Diversity and inclusion at CPCS isn’t just an HR thing
Clara Kayser-Bril has made diversity and inclusion a priority at CPCS. Her actions to foster a global culture of belonging have led CPCS to implement measures such as an employment equity program and inclusive talent management.
“Preaching inclusion is easy with progressive workplace policies, but they tend to be as thin as the paper they are printed on,” says Clara, Associate Director at CPCS and leader of the Committee on gender equity, diversity and inclusion.
“Practising inclusion is hard, because it’s more than compliance and meeting quotas.” It’s about correcting unconscious biases and being mindful with gendered words and understanding how they have an impact, to name a few.
It’s not enough that CPCS is multicultural. Clara and the Committee are committed to improving the gender ratio and ensuring fair treatment in the workplace.
There is no such thing as “being too inclusive,” she says.
Her dedication to diversity and inclusion at CPCS has mobilized universal support across the company. She saw this as a natural thing to do when CPCS already emphasizes gender equality in many of its infrastructure projects.
“Leaning into this principle simply felt right,” she adds. “I felt comfortable shaking things up.”
Survey findings that sparked change
As a consultant, Clara took great care in not perpetrating stereotypes as she worked with clients around the world. Traveling the world taught her to be mindful of cultural sensitivities at all times.
Her lived experience eventually led her to test the waters at CPCS. At the time, Marc-André Roy and Jean-François Arsenault had just become managing partners, and Clara felt that they would be open to take inclusion to a deeper level.
Clara and the Committee conducted an independent company-wide survey. They found that inclusion wasn’t systematically applied across the company.
“Improving inclusion in a company requires a concerted effort from everyone. It’s more than an HR thing,” concluded Clara.
Action and reflection
The survey highlighted some gender biases in the workplace.
For instance, women reported fewer opportunities to do high-profile tasks and to showcase their work. Women also reported being targets of microaggressions more often.
The same findings applied to ethnic minorities to a lesser extent.
The survey showed that what hinders professional growth are not personal obligations, but organizational barriers.

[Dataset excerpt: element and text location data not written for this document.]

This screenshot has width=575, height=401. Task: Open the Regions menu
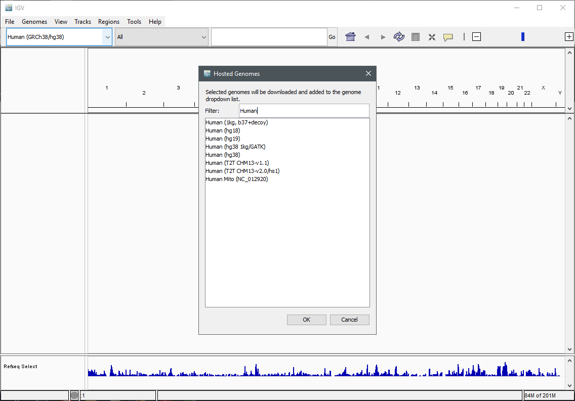point(109,22)

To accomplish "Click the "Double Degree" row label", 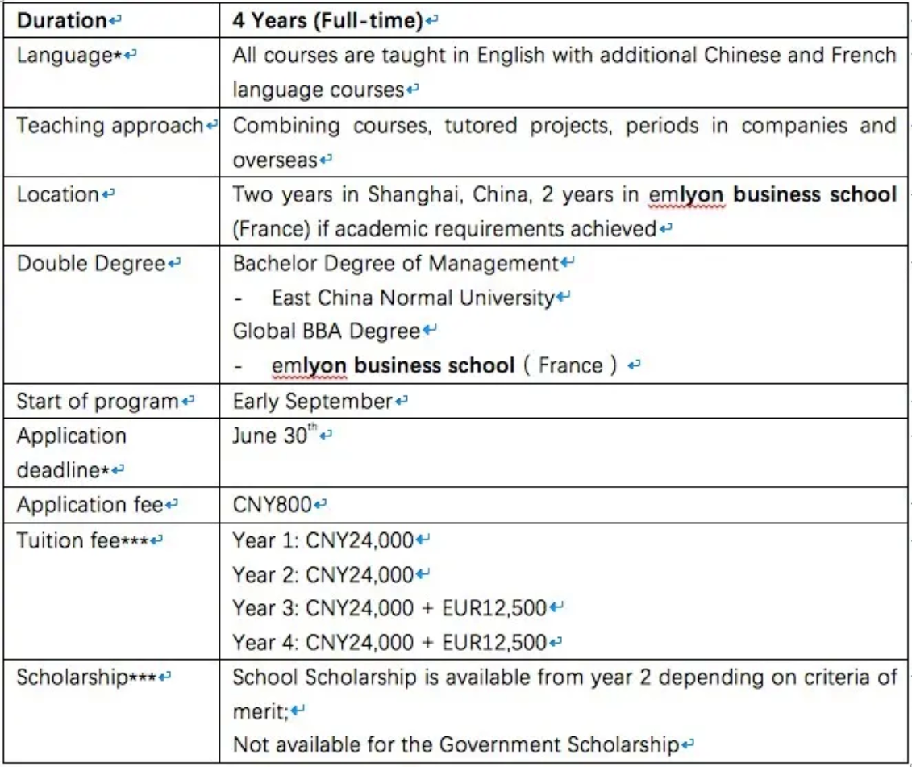I will [x=90, y=264].
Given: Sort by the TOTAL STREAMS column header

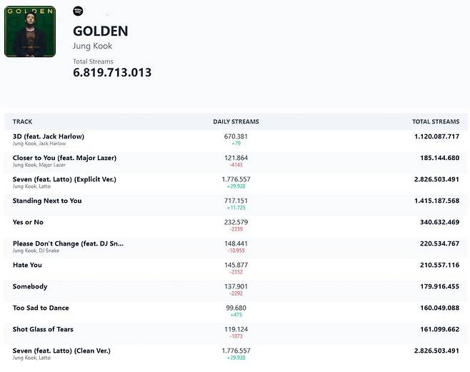Looking at the screenshot, I should [x=435, y=121].
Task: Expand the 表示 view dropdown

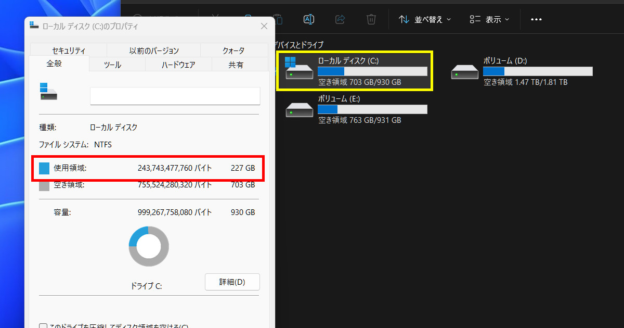Action: tap(489, 19)
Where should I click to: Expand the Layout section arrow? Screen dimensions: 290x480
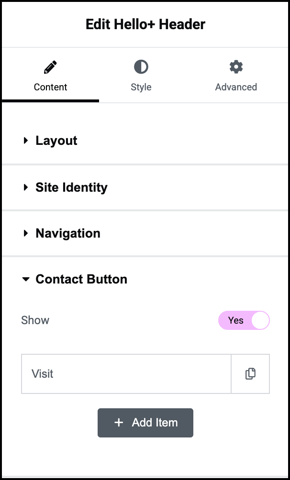pos(26,141)
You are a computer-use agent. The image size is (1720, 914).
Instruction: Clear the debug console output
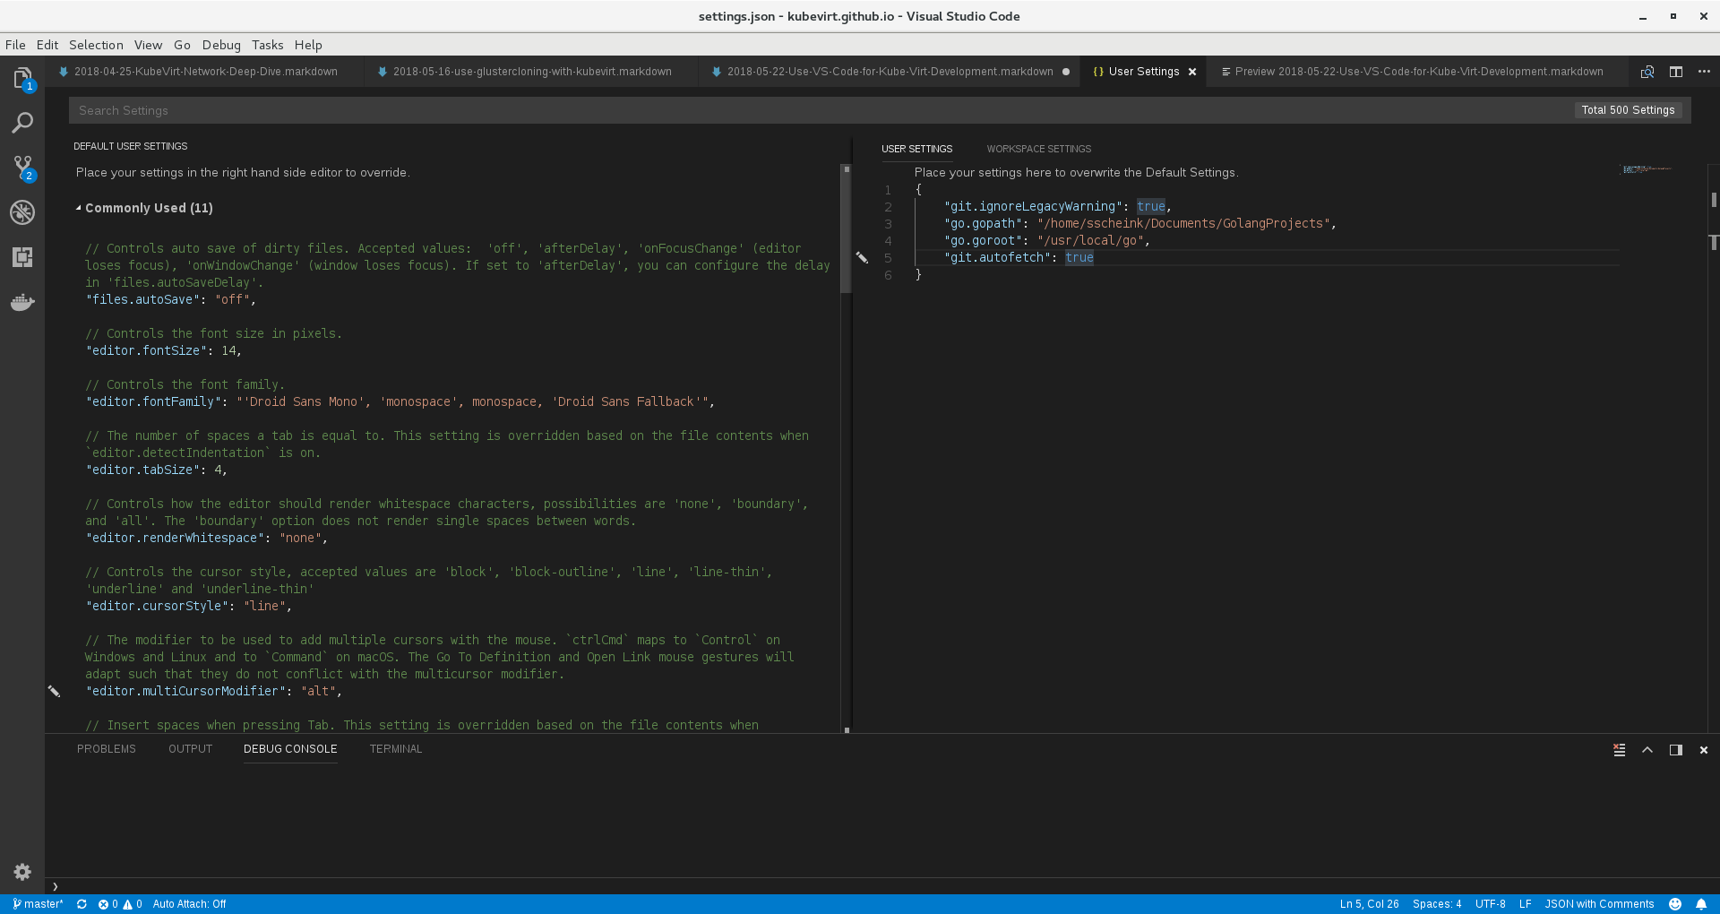tap(1619, 750)
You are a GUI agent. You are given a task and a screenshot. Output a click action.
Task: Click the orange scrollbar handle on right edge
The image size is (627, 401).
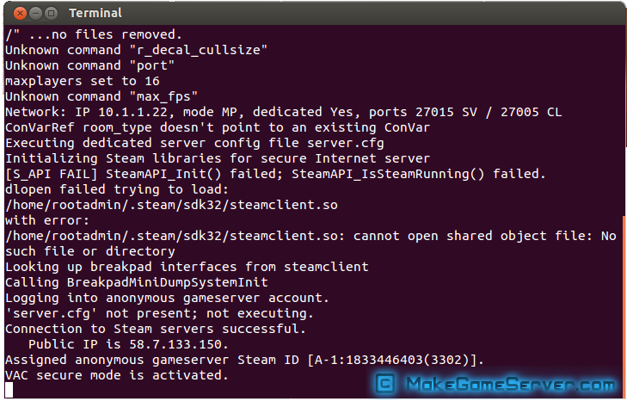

Though these problems are common in most companies, it’s not an excuse to do nothing about it.
The results motivated CPCS to implement measures to reduce or eliminate the barriers that women and minorities face.
Employment equity program and inclusive talent management
The employment equity program is more than making sure the company hires individuals from all ethnicities and orientations. It’s also building diversity at all levels of the company.
“This made our hiring process extremely transparent,” shares Clara.
Being equitable in our hiring process didn’t necessarily make it more challenging. We quickly realized that there are plenty of experts from all walks of life. In fact, we’ve brought on board some of the most accomplished women as principal consultants in the past two years.
Inclusive talent management means assigning high profile projects to all team members regardless of their gender and skin colour. This led us to formalize our onboarding program so that everybody receives the same training and mentoring. Doing so ensures that we have an inclusive and diverse pool of candidates to lead us in the future.
Adopting an inclusive language matters too
To sensitize people about microaggressions, Clara partnered with her Communications and Marketing teammates to adopt language that reflects diversity and inclusion.
“Our popular employee newsletter has since adopted gender neutral language and constantly encourages others to do the same.”
Internal communications at CPCS now promote curiosity about the interesting stories and fun adventures in the daily life of our teammates.
People are more than titles and prestigious degrees.
There is no finish line to achieve inclusion
Diversity and inclusion are the foundations for respect and equality across the board.
But the challenge with inclusion is that concrete changes do not necessarily equate to changes in one’s way of thinking.
That’s why work towards genuine inclusion will never stop. It’s not enough to simply force employees and management to adopt new rules.
True inclusion is when we trust our teammates to do a stellar job and to learn from their unique perspectives.
This is where we want to go. Speaking candidly about this is just one step to get us there.
But with Clara at the helm of the Committee, we’re in good hands.